=== Work order ===
Repeat only the lines below from the one containing "Switch to the 企业信息 tab" through the one containing "Given: Click the green", inclusive, exactly as written.
[Start of section]
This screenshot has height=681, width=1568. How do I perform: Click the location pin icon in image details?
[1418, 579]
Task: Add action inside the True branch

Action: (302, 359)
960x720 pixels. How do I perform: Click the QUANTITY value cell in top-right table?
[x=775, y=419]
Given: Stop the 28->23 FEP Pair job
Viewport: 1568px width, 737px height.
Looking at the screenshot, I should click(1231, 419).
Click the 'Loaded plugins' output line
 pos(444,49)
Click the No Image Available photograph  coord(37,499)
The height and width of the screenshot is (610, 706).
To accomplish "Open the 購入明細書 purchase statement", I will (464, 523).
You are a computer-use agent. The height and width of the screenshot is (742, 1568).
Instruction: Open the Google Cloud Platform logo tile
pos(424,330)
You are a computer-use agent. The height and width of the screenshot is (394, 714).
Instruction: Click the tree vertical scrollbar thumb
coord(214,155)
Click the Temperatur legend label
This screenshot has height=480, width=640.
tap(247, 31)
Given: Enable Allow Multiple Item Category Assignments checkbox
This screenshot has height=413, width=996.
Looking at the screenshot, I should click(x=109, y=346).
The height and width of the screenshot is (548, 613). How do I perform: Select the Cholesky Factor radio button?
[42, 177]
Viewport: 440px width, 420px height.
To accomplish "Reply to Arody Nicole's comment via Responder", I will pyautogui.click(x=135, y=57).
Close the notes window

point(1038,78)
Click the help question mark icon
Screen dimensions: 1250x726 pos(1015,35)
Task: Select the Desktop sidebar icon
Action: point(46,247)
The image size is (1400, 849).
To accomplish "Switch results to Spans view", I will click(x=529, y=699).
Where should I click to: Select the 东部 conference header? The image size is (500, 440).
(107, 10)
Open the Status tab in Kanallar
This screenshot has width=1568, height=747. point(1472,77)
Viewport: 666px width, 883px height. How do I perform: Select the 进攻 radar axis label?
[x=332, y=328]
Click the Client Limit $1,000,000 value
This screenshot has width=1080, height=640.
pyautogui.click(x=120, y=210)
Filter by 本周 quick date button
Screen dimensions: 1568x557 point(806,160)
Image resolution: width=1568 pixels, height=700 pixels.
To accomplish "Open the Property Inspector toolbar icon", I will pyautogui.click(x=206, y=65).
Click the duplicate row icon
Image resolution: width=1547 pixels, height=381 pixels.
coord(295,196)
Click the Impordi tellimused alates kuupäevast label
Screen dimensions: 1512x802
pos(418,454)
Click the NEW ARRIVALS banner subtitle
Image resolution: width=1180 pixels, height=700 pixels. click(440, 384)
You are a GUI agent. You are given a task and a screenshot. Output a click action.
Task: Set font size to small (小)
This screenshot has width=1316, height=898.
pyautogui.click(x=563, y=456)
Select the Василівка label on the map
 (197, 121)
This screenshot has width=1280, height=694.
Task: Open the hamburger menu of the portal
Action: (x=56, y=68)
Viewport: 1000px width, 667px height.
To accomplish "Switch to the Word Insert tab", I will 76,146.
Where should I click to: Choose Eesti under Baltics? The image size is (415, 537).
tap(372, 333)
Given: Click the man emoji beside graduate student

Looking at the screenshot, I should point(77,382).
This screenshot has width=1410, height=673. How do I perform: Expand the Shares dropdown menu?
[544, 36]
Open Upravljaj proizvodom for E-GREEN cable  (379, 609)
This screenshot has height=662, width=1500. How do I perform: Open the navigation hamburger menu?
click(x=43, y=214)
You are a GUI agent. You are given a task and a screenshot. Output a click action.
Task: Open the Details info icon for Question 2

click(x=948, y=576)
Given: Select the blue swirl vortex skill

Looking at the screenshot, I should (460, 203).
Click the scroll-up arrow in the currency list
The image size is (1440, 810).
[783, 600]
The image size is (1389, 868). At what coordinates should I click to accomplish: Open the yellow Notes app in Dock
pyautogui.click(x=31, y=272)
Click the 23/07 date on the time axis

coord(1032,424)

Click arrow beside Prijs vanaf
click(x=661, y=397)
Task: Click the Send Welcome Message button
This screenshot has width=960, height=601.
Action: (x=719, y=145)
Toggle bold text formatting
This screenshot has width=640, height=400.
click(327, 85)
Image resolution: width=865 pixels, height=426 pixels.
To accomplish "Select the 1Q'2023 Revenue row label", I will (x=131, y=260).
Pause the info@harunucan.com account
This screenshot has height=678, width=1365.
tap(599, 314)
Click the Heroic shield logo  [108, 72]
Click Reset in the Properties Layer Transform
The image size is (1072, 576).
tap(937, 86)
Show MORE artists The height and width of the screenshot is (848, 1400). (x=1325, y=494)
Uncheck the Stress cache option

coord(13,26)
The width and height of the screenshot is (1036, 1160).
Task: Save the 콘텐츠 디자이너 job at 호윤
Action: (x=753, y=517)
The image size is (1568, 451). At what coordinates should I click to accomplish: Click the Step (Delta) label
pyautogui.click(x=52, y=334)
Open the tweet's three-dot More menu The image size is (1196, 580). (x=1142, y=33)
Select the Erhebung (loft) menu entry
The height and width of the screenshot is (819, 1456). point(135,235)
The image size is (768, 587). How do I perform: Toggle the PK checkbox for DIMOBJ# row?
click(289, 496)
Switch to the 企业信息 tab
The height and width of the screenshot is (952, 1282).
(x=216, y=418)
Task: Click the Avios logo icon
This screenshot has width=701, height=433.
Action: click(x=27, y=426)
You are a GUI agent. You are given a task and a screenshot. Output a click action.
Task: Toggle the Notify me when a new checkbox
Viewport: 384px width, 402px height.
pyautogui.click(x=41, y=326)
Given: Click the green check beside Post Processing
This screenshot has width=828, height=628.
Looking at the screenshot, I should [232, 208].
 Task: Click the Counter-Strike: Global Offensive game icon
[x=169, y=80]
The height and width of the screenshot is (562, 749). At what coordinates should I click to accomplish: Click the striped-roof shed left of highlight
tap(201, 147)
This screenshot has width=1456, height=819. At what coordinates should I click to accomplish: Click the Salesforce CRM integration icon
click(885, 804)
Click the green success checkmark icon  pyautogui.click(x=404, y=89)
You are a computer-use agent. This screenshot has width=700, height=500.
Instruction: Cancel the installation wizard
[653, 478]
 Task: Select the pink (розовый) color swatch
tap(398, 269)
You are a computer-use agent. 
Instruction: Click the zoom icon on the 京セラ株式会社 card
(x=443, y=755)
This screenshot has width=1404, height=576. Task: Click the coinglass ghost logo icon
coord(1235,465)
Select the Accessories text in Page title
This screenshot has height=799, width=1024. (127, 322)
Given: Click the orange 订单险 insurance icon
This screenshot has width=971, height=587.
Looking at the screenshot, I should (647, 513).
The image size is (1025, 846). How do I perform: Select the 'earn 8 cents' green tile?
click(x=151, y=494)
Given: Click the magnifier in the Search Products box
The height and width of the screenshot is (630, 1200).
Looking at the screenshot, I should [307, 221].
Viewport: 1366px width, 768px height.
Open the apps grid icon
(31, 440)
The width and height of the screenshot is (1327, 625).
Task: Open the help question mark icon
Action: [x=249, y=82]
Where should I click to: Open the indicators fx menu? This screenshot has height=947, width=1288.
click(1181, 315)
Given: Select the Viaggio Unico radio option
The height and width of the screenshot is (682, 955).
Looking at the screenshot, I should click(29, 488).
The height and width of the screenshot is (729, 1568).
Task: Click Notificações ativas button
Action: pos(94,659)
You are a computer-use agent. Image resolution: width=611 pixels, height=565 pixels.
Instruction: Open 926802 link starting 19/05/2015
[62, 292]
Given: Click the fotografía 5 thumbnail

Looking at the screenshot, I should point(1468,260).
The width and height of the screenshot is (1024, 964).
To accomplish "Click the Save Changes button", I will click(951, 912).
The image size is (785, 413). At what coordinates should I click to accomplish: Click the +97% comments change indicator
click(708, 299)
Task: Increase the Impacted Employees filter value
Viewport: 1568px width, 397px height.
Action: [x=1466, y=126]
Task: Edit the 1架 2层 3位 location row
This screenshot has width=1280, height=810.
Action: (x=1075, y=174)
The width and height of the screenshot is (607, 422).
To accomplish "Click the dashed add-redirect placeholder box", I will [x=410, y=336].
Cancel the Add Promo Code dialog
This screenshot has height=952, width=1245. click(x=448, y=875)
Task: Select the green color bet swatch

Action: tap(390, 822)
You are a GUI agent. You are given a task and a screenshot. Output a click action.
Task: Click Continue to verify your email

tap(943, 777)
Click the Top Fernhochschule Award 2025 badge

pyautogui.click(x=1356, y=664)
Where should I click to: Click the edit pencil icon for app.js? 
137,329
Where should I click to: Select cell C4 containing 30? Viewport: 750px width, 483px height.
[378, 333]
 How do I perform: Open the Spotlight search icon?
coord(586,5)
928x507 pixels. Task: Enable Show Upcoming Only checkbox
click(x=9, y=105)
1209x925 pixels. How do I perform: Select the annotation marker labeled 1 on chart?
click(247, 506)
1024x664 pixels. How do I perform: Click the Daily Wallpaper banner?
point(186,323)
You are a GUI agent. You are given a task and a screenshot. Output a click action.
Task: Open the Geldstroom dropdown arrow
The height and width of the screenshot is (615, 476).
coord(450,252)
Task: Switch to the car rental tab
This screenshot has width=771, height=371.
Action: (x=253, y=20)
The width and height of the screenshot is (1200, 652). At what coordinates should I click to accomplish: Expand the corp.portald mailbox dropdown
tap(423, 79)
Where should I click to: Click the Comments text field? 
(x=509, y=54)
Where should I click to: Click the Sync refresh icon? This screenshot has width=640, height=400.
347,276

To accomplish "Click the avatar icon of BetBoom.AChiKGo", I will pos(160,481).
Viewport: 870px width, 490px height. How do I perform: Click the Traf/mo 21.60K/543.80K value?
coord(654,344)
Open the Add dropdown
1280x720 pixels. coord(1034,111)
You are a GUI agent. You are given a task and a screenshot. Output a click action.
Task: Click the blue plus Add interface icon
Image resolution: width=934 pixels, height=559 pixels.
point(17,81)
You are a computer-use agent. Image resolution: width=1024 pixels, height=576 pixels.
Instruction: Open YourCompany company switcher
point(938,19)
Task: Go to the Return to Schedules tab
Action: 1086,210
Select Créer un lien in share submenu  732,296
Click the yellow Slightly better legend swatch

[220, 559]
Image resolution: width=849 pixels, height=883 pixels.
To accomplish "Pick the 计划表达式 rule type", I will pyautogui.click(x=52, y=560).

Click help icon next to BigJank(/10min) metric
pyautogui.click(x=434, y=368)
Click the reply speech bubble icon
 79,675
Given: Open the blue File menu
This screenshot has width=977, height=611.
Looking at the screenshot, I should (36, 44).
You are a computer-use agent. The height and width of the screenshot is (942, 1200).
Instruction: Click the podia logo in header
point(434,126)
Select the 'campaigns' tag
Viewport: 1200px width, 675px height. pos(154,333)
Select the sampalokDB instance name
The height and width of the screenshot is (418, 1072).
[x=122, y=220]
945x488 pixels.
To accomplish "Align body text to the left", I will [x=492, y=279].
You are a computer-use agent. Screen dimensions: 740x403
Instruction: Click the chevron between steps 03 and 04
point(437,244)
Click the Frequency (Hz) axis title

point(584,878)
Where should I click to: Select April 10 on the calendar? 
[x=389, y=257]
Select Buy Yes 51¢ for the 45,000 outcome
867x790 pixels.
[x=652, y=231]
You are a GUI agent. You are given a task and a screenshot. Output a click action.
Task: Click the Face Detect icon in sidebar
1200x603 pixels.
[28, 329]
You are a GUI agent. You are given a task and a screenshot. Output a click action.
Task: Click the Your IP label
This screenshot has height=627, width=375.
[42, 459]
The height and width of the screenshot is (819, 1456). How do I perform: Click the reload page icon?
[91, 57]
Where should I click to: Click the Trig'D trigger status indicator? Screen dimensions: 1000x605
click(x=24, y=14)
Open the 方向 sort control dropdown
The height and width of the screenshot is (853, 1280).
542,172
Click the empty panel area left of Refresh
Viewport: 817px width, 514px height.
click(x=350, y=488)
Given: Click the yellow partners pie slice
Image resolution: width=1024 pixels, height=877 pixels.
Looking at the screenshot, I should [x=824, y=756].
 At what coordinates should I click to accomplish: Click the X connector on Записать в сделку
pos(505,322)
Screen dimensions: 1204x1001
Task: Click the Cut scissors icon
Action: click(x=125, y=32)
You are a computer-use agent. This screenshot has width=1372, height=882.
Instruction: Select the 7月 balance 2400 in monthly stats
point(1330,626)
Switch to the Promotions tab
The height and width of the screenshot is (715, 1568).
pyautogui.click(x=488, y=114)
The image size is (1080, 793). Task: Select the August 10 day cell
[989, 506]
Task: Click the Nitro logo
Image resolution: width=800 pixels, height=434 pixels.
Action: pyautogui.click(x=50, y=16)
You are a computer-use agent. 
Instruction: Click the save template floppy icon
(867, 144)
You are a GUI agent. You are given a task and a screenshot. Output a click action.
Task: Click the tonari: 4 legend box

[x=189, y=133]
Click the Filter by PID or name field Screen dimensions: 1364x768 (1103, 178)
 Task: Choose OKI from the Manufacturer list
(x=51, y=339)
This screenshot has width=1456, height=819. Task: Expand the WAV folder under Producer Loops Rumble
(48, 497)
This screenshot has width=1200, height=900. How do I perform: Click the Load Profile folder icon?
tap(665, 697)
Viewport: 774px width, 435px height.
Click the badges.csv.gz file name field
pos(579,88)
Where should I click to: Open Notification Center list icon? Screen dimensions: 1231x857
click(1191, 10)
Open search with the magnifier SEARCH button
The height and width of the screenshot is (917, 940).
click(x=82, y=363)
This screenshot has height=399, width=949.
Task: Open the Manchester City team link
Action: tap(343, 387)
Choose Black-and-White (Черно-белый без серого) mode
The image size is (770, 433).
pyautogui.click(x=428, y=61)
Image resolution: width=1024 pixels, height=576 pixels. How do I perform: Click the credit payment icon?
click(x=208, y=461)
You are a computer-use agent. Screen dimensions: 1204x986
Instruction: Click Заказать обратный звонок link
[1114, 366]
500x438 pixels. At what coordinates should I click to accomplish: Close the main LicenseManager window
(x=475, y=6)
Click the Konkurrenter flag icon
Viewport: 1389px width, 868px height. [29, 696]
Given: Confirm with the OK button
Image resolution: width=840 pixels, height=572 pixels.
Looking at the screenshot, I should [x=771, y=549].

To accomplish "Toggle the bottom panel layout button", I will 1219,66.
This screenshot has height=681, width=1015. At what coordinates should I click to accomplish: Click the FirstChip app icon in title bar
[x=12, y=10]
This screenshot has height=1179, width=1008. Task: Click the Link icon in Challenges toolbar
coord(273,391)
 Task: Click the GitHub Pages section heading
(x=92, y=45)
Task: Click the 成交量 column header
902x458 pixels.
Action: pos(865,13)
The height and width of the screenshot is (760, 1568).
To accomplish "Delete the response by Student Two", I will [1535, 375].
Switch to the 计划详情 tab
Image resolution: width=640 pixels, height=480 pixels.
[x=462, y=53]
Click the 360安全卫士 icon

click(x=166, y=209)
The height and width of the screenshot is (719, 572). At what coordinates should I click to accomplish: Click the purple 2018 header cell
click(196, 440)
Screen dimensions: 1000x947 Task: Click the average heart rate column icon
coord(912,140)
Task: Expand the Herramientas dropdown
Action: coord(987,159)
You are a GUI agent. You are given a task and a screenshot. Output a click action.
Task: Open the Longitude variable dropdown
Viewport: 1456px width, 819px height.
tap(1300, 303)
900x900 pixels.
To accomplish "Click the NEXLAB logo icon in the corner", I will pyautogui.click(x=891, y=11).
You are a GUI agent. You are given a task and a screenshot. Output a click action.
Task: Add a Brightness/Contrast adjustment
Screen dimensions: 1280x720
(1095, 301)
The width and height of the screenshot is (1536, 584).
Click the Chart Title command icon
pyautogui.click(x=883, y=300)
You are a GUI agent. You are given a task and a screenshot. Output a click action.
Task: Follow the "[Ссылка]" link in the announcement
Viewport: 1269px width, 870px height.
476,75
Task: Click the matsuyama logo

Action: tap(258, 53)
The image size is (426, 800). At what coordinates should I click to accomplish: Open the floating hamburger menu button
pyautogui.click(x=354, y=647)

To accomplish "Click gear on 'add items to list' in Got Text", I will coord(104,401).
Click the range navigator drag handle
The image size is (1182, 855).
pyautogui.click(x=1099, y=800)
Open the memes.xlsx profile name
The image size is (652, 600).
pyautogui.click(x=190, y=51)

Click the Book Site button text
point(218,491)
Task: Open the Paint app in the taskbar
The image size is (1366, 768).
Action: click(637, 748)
[End of section]
=== Answer ===
Switch to the 企业信息 tab
The height and width of the screenshot is (952, 1282).
(x=216, y=418)
Task: Click the Avios logo icon
This screenshot has width=701, height=433.
Action: click(x=27, y=426)
You are a GUI agent. You are given a task and a screenshot. Output a click action.
Task: Toggle the Notify me when a new checkbox
Viewport: 384px width, 402px height.
pyautogui.click(x=41, y=326)
Given: Click the green check beside Post Processing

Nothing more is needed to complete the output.